Firmware debugging patches?

Mon Jun 2 12:29:03 PDT 2014

Emmanuel Grumbach
egrumbach at gmail.com

On Mon, Jun 2, 2014 at 9:58 PM, Ben Greear <greearb at candelatech.com> wrote:
> On 06/02/2014 11:46 AM, Emmanuel Grumbach wrote:
>>> [Good stuff snipped, adding linux-wireless as this is a more
>>> general issue if we are going to consider general framework]
>>>
>>>
>>> Maybe we should start with goals before getting to implementation
>>> details.  Here's my wish list that is ath10k specific, but probably
>>> similar to other firmware users:
>>>
>>> 1)  We need the firmware crash text currently printed to
>>> /var/log/messages.
>>>
>>> 2)  It would be nice to get the firmware RAM and stack dumps at time of
>>> crash to debug more interesting crashes.
>>
>> Right - but typically you'll have closed source / IP / whatever there..
>
> I mean that we need the raw data (ie, binary dump, something printed
> in ascii-hex, etc).  I understand it will take proprietary tools to
> decode it to something a developer can actually debug.
>
>>> 3)  It would be nice to know about firmware debug messages for
>>> the period of time directly before the crash (maybe 2-5 minutes?)
>>>
>>> 4)  It would be nice to have this interleaved with kernel, supplicant,
>>> and related logs.
>>>
>>>
>>> We need a solution for different types of users.  I suspect the number
>>> of crashes seen in the wild will be more for users nearer the top
>>> of this list.
>>>
>>> a) Normal Fedora/Ubuntu/etc default-installed distribution user
>>> with ath10k NIC has wifi issues, firmware crashes, they don't
>>> really know what firmware means or that it crashed, but some automated crash-log
>>> tool notices and gathers debug info for automated bug reporting.
>>
>> I am working on that for our firmware.
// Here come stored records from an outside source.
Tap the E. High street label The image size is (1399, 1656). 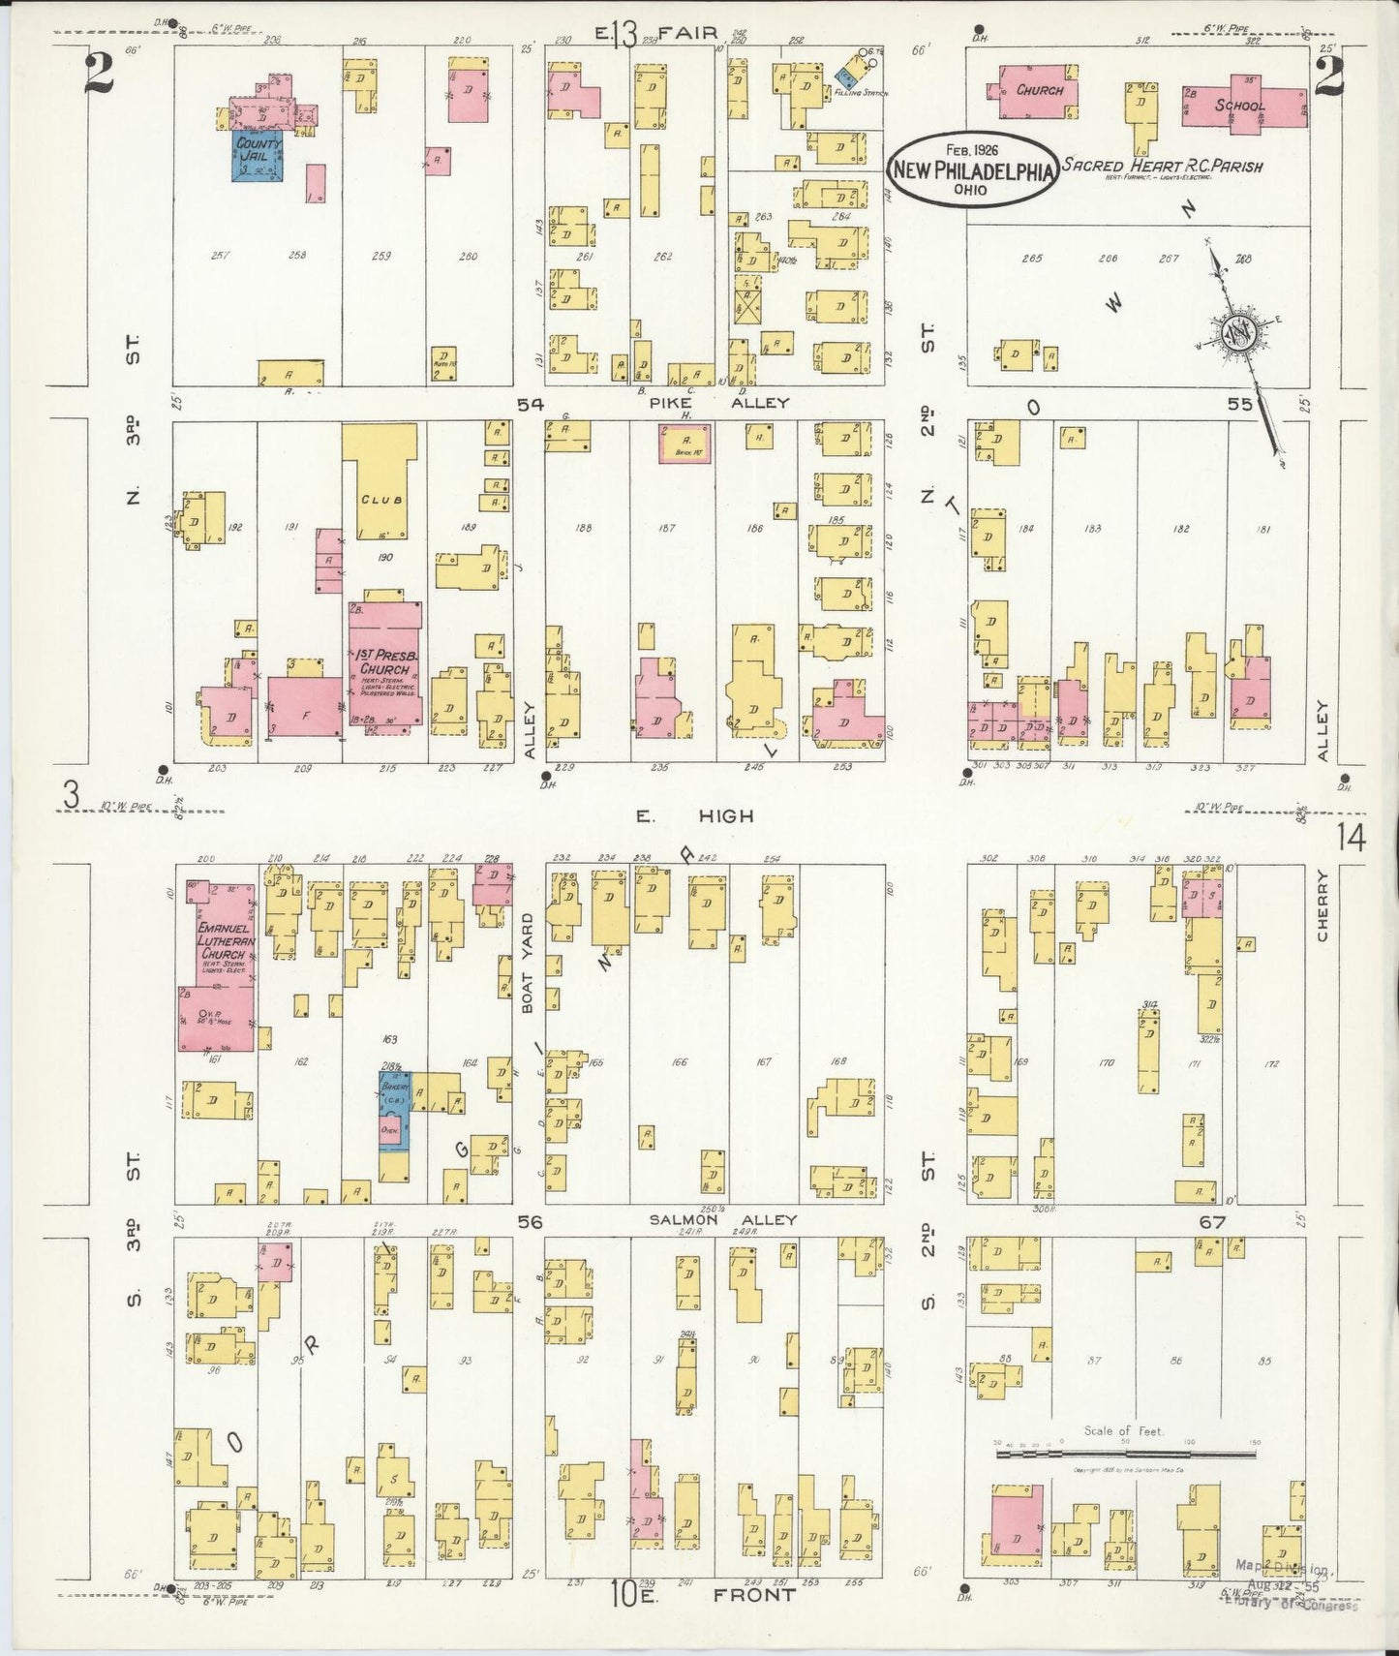[x=693, y=815]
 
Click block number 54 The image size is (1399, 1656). [x=529, y=404]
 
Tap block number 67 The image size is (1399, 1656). [x=1212, y=1222]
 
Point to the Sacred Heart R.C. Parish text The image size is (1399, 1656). [x=1162, y=166]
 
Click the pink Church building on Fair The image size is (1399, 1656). [x=1038, y=90]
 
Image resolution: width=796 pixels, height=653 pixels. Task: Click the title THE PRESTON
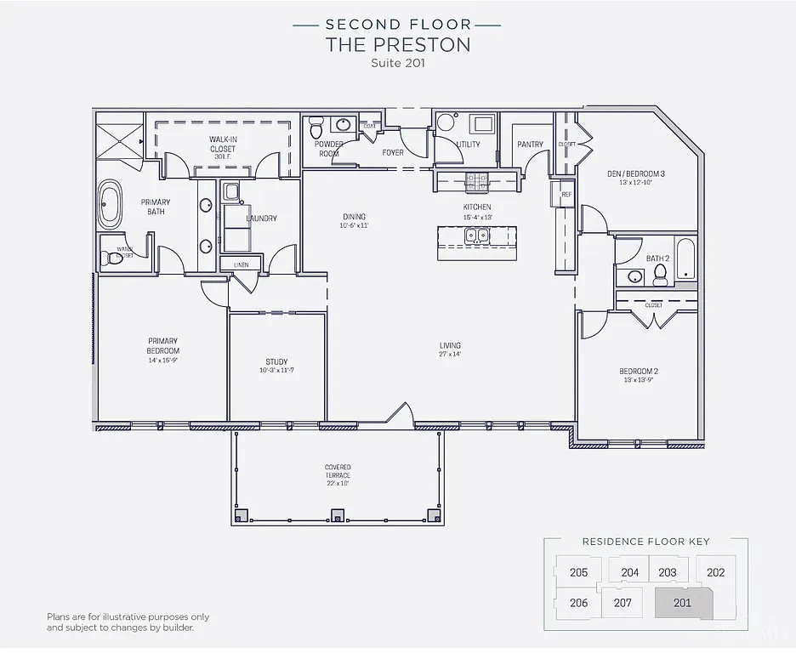[398, 45]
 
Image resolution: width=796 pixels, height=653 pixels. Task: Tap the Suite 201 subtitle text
[398, 63]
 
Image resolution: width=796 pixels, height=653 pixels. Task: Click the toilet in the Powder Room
[316, 128]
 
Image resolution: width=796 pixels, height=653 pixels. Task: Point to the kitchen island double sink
[476, 236]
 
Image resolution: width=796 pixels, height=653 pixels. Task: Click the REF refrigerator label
[566, 195]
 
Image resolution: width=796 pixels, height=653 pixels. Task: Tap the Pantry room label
[530, 145]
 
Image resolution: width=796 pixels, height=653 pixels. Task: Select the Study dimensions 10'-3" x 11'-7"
[277, 371]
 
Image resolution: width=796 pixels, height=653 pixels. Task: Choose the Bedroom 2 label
[639, 371]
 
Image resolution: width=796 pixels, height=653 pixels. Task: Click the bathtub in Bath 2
[685, 259]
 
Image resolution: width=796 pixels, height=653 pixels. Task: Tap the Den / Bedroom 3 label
[636, 173]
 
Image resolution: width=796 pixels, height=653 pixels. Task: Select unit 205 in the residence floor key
[578, 572]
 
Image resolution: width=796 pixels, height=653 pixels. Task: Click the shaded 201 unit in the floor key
[682, 603]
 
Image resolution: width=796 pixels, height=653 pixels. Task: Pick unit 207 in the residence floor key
[623, 603]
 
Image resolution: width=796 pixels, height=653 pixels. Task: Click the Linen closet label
[242, 265]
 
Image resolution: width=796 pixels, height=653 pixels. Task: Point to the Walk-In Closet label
[223, 144]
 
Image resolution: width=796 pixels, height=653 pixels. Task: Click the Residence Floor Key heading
[645, 541]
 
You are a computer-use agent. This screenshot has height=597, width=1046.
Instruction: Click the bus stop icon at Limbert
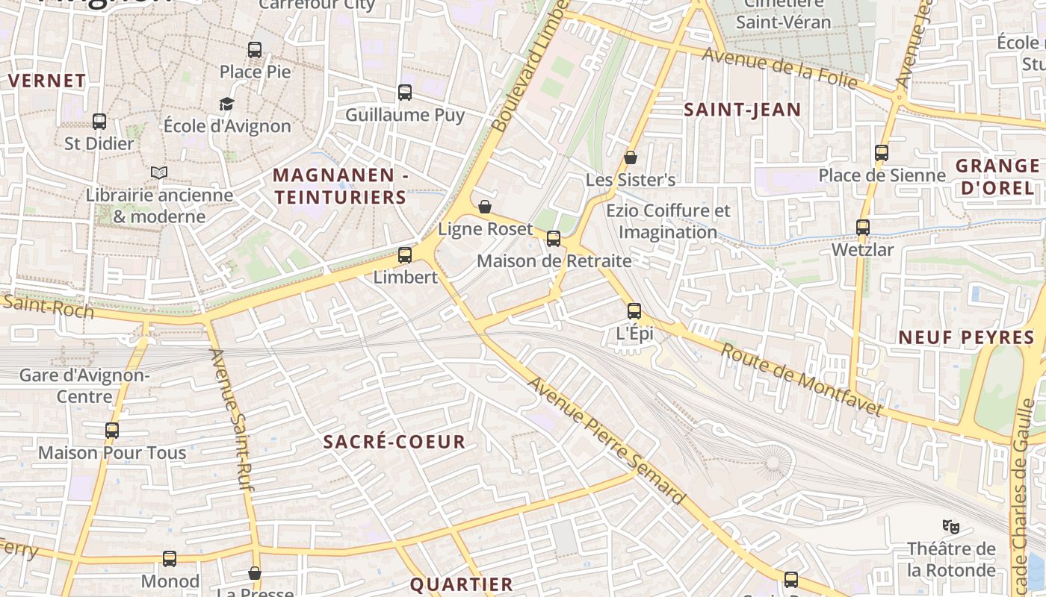tap(405, 255)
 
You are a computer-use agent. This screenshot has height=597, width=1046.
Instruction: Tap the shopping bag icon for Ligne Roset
tap(485, 207)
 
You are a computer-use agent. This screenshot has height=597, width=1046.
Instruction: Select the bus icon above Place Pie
tap(255, 50)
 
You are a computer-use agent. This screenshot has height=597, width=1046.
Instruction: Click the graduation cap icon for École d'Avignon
tap(227, 104)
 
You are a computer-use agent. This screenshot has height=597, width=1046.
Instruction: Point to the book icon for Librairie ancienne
tap(159, 173)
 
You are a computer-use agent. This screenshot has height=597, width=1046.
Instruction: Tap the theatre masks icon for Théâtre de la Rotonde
tap(951, 526)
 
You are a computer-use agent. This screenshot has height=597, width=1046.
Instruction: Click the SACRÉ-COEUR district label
tap(394, 442)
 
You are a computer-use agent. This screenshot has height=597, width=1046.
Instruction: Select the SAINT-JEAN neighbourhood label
tap(743, 110)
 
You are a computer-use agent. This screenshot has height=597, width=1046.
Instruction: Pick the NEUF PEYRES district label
tap(966, 337)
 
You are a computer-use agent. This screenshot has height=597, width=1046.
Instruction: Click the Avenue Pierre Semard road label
tap(606, 440)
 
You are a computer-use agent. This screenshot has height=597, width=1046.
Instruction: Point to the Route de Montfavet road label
tap(801, 380)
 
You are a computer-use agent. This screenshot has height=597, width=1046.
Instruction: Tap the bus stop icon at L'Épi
tap(634, 311)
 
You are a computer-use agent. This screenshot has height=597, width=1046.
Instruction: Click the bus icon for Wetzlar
tap(863, 228)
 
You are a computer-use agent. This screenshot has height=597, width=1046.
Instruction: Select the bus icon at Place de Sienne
tap(882, 153)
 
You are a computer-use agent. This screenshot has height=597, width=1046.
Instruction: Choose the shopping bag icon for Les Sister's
tap(631, 157)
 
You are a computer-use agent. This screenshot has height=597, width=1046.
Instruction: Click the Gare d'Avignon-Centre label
tap(84, 385)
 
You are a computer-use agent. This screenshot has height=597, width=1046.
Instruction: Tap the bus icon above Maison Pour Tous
tap(112, 431)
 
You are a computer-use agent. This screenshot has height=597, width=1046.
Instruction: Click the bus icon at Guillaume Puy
tap(405, 93)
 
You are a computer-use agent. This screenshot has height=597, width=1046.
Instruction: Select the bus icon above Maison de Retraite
tap(554, 239)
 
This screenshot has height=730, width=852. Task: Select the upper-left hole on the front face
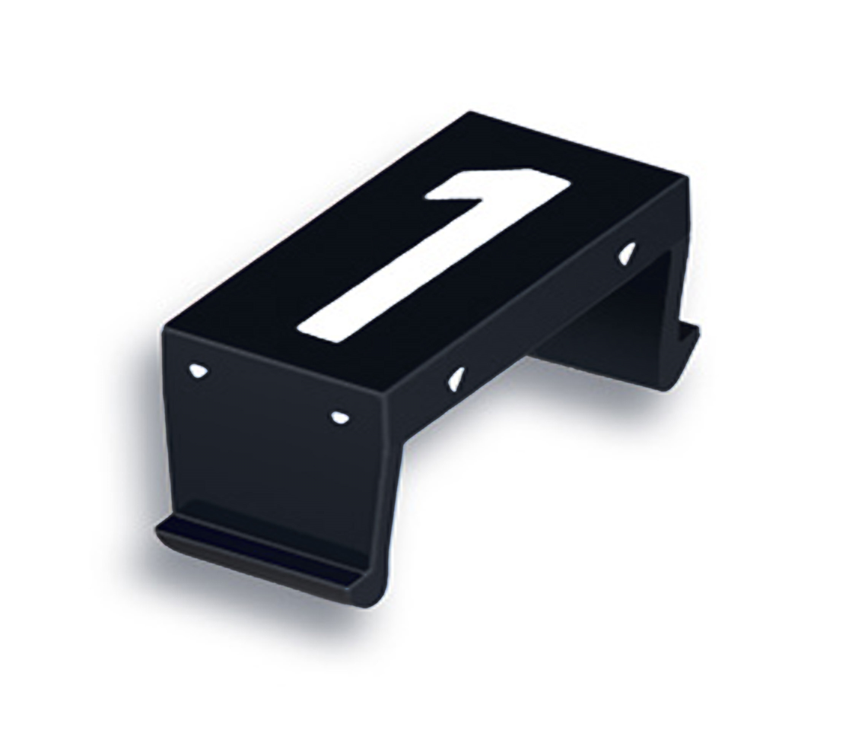(197, 370)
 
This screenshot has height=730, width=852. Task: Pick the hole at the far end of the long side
(627, 253)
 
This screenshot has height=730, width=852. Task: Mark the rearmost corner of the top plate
(470, 114)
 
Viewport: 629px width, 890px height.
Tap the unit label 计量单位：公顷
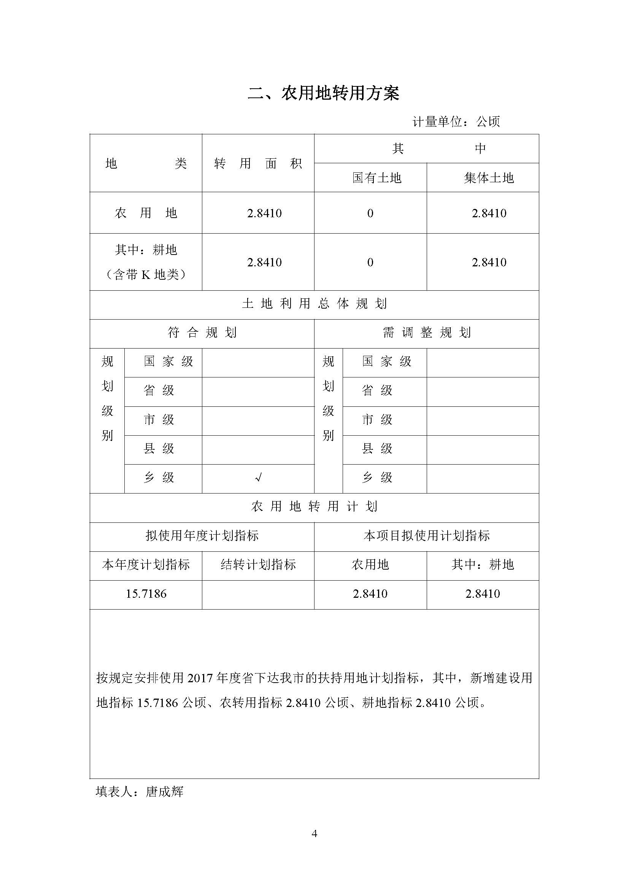(x=456, y=122)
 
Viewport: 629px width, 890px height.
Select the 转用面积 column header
(x=258, y=164)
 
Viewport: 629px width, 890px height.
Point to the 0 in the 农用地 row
(x=370, y=213)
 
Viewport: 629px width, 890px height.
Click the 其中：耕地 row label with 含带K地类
(x=146, y=262)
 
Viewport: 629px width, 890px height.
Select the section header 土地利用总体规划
(x=314, y=304)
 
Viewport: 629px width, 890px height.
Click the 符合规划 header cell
(x=202, y=333)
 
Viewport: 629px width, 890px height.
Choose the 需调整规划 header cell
(x=426, y=333)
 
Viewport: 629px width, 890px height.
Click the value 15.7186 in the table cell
(x=146, y=594)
I recently added such capability relying on udev to notify the userspace that something bad happens. I gather all the data and prepare a binary file that is sent through debugfs (pulled by a script triggered by udev). I remember the first crash only.
>
> How is this binary blob encoded?

Different TLV based binary blobs concatenated. The actual encoding of
each of them is another story.

>
> At least for drivers that can recover from firmware crashes, I think
> we should continue to report crashes, not just the first.
>

I remember the first until udev kicks the script that will empty the
buffer. Then I take the second crash's log.

> Maybe could store another one after initial crash has been read
> and 1 minute has elapsed, or if initial crash has not been read
> in 1 day, or something like that.
>
> Also, if we use debugfs then we require upstream kernels to have this
> compiled in and mounted if we want to handle this class of user.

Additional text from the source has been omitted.